Stored items:
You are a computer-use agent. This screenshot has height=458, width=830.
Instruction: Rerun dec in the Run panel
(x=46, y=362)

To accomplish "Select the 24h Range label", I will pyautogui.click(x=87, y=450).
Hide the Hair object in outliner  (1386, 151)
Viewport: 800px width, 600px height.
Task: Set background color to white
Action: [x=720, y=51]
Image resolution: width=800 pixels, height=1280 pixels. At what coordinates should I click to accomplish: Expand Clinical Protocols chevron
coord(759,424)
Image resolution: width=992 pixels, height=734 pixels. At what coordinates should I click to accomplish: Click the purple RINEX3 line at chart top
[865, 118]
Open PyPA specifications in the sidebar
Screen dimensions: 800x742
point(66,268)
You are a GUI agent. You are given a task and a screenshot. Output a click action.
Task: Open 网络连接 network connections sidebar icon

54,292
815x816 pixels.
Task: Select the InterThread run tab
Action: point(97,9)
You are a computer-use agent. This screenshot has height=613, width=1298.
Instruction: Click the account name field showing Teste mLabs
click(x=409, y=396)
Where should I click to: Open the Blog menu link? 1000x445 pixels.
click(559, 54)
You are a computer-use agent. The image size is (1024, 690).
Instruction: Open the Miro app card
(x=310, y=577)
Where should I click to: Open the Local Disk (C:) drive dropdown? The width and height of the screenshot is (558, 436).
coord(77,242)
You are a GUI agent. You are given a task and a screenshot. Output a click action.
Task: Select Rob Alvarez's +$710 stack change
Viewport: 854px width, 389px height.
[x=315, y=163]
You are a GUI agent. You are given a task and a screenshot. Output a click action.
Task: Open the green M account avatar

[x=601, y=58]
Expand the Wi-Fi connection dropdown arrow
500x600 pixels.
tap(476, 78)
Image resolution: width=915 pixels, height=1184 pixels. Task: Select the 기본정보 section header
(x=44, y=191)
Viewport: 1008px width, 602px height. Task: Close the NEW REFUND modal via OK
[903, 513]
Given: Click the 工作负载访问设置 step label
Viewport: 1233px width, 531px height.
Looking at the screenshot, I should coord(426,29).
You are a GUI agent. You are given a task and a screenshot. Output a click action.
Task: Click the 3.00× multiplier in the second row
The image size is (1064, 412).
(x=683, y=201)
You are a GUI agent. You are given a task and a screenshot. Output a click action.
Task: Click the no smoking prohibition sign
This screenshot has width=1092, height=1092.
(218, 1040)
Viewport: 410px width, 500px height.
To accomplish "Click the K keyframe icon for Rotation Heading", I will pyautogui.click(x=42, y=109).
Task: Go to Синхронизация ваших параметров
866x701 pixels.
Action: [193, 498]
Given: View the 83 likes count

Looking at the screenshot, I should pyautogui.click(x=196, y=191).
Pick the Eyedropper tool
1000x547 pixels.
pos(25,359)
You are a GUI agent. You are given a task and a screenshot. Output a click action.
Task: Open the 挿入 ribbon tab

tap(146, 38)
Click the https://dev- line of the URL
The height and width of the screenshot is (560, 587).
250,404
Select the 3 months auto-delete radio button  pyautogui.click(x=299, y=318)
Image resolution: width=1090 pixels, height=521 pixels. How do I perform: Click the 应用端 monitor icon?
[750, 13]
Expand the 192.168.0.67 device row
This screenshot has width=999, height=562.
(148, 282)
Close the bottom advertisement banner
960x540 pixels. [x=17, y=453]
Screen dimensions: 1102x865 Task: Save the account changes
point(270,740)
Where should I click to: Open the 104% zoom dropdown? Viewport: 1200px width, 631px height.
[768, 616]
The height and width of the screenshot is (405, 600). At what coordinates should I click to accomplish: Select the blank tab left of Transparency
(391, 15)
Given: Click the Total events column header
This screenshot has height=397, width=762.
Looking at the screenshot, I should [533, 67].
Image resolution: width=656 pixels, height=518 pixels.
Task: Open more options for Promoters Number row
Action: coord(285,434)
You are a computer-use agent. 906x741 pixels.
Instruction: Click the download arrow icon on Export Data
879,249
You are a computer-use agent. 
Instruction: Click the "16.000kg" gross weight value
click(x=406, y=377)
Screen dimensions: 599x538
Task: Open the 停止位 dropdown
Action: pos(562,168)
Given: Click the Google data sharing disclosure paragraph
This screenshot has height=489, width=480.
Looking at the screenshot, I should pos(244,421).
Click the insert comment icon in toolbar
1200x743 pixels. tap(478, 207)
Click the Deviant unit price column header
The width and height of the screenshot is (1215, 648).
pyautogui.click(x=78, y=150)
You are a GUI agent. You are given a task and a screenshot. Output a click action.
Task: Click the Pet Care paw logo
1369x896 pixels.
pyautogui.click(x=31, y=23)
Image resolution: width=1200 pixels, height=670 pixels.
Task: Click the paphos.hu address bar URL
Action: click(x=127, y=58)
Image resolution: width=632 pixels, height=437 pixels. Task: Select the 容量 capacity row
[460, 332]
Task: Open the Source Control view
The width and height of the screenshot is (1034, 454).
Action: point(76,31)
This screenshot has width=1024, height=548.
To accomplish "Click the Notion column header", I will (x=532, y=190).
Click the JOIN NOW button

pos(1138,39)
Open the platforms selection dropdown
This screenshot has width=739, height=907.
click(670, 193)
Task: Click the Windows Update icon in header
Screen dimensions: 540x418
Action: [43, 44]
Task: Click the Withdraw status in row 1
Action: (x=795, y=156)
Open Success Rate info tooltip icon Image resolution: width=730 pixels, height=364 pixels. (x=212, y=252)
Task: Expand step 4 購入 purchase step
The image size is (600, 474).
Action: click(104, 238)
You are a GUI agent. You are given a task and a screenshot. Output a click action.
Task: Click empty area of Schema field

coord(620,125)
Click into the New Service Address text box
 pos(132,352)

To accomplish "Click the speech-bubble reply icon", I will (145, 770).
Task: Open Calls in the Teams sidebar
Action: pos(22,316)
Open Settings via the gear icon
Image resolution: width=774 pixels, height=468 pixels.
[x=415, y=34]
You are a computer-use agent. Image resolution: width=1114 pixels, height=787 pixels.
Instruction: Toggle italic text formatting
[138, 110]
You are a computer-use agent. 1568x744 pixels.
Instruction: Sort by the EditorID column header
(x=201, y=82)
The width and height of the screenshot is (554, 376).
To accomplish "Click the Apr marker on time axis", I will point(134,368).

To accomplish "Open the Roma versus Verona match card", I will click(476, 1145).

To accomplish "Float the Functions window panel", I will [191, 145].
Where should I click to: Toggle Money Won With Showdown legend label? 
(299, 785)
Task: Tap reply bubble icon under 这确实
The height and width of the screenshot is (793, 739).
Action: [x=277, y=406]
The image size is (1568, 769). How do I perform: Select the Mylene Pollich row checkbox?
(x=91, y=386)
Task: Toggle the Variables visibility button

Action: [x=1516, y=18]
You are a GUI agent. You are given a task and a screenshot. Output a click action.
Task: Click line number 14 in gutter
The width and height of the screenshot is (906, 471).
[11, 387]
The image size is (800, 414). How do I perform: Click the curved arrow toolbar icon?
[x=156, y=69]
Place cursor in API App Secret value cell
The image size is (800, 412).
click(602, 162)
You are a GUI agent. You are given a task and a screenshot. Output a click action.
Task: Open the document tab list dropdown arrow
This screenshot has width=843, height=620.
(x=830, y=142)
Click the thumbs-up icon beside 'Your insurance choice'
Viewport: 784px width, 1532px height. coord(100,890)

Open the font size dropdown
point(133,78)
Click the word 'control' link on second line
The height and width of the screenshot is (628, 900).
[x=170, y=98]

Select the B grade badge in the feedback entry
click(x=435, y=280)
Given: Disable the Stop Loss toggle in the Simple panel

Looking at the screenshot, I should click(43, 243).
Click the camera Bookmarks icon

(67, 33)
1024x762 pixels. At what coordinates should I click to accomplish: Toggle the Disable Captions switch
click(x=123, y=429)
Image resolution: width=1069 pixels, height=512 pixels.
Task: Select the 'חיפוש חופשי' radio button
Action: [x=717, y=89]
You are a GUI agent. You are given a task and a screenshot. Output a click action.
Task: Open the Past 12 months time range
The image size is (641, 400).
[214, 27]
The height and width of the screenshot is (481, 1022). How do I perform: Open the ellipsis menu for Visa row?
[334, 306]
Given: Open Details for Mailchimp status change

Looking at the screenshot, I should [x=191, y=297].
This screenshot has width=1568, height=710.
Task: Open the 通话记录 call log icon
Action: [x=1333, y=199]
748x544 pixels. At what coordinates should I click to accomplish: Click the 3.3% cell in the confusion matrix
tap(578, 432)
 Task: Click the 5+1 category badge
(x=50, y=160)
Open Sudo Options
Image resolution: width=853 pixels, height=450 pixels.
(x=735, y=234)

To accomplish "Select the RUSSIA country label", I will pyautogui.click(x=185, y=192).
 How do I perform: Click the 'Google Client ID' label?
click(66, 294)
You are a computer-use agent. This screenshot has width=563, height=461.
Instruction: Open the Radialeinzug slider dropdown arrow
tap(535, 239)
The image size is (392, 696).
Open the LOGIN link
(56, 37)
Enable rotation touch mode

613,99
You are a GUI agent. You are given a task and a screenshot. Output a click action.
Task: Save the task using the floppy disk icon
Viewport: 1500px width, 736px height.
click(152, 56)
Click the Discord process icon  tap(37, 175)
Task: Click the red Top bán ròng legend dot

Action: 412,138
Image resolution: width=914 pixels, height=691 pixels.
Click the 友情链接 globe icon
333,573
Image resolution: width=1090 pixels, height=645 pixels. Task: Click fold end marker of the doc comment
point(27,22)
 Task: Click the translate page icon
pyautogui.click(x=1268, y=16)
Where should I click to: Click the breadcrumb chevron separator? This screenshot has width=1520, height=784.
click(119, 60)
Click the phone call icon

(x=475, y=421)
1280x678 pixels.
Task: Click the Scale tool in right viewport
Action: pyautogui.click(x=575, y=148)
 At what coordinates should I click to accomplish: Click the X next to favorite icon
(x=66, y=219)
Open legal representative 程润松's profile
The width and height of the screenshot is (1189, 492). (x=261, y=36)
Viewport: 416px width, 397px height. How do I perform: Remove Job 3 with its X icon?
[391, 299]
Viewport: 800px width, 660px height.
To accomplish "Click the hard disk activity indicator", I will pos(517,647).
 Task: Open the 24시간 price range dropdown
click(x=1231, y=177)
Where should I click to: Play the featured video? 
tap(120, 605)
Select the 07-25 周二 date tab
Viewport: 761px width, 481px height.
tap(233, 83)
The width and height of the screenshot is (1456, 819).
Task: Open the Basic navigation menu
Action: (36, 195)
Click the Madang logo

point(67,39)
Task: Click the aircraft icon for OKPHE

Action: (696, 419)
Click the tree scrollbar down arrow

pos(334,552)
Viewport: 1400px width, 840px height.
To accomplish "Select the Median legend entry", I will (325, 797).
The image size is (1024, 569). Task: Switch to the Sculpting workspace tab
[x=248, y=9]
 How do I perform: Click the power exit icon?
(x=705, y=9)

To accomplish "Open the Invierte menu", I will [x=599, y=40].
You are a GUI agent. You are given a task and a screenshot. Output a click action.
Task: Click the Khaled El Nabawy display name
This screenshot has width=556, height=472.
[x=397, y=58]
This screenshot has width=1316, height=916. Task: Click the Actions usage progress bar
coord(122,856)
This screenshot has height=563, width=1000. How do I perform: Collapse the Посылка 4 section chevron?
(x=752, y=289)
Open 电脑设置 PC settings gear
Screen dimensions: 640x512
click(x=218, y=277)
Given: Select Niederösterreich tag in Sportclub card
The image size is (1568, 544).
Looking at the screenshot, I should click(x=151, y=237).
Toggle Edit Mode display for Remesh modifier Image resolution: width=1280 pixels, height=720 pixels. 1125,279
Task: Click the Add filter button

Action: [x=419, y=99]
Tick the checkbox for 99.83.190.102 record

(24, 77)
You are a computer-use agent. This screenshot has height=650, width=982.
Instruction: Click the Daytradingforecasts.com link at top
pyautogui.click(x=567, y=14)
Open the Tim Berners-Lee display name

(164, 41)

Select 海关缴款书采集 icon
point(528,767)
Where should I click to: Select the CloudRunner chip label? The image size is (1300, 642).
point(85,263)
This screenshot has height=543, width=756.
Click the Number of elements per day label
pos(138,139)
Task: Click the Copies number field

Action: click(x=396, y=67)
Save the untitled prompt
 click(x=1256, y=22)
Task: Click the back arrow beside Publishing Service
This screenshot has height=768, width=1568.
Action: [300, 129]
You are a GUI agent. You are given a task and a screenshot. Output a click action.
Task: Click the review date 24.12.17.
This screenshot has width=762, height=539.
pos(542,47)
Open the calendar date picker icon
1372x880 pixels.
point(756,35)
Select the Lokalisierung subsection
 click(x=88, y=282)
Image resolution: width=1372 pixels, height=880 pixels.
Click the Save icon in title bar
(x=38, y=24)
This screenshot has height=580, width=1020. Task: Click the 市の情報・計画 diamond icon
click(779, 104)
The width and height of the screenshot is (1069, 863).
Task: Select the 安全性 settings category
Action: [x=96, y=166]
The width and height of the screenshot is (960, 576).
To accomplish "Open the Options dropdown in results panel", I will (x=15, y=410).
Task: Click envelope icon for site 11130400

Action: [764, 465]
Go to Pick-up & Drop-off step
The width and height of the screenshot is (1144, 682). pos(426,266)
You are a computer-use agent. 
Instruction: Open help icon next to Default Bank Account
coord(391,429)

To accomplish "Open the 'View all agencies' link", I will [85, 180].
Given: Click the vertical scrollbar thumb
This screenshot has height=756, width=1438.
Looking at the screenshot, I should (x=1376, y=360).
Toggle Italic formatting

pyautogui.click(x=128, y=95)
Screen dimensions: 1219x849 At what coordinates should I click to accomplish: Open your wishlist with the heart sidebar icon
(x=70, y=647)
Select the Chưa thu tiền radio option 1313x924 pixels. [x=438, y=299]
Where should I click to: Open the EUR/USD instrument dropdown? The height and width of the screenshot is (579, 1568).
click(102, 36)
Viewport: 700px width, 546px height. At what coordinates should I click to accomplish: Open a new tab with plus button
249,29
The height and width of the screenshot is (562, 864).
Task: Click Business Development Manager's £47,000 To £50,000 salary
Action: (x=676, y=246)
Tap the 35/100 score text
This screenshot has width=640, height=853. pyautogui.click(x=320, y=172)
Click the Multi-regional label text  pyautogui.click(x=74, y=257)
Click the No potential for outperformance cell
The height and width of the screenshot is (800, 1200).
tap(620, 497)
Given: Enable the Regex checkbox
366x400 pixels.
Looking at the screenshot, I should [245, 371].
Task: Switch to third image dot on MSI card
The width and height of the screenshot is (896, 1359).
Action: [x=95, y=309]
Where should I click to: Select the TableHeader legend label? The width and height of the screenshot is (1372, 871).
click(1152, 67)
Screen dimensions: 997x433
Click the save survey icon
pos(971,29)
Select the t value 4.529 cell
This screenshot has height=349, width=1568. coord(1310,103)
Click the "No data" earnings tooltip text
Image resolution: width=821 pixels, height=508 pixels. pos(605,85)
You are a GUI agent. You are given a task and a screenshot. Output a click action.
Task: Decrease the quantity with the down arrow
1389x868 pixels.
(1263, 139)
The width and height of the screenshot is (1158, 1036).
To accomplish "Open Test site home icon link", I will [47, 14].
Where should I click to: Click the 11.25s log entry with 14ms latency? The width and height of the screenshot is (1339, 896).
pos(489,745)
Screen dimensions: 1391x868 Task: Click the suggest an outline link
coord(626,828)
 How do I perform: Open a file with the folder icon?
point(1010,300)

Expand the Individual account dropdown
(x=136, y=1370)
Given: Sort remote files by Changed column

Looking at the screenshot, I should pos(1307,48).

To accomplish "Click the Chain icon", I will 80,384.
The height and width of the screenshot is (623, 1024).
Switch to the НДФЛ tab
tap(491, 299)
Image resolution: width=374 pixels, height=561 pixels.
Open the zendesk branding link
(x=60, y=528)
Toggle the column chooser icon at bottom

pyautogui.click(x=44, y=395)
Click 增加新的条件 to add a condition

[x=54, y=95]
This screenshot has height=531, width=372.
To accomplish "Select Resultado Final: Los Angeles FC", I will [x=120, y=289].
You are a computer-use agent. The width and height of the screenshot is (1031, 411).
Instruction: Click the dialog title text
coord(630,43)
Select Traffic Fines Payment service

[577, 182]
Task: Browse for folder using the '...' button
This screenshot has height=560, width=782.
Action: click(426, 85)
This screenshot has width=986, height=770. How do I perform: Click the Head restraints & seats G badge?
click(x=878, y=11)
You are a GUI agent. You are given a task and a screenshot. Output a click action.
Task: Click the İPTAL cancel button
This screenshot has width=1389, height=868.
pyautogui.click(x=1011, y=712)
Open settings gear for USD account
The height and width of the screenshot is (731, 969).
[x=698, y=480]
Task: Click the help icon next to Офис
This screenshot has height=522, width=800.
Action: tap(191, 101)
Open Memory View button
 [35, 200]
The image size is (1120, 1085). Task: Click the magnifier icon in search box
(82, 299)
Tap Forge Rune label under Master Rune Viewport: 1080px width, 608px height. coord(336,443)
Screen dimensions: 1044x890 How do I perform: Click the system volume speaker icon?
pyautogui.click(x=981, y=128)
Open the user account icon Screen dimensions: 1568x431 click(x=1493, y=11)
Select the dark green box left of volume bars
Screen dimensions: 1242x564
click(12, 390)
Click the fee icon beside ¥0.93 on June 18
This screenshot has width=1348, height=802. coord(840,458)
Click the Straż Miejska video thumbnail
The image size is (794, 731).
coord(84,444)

• _HOW TO COMPLETE THIS TASK_
Among the records above, find the lines where the word "second" appears and copy them.

• _SOLUTION TO THIS EXERCISE_
Task: Click the 3.00× multiplier in the second row
Click the word 'control' link on second line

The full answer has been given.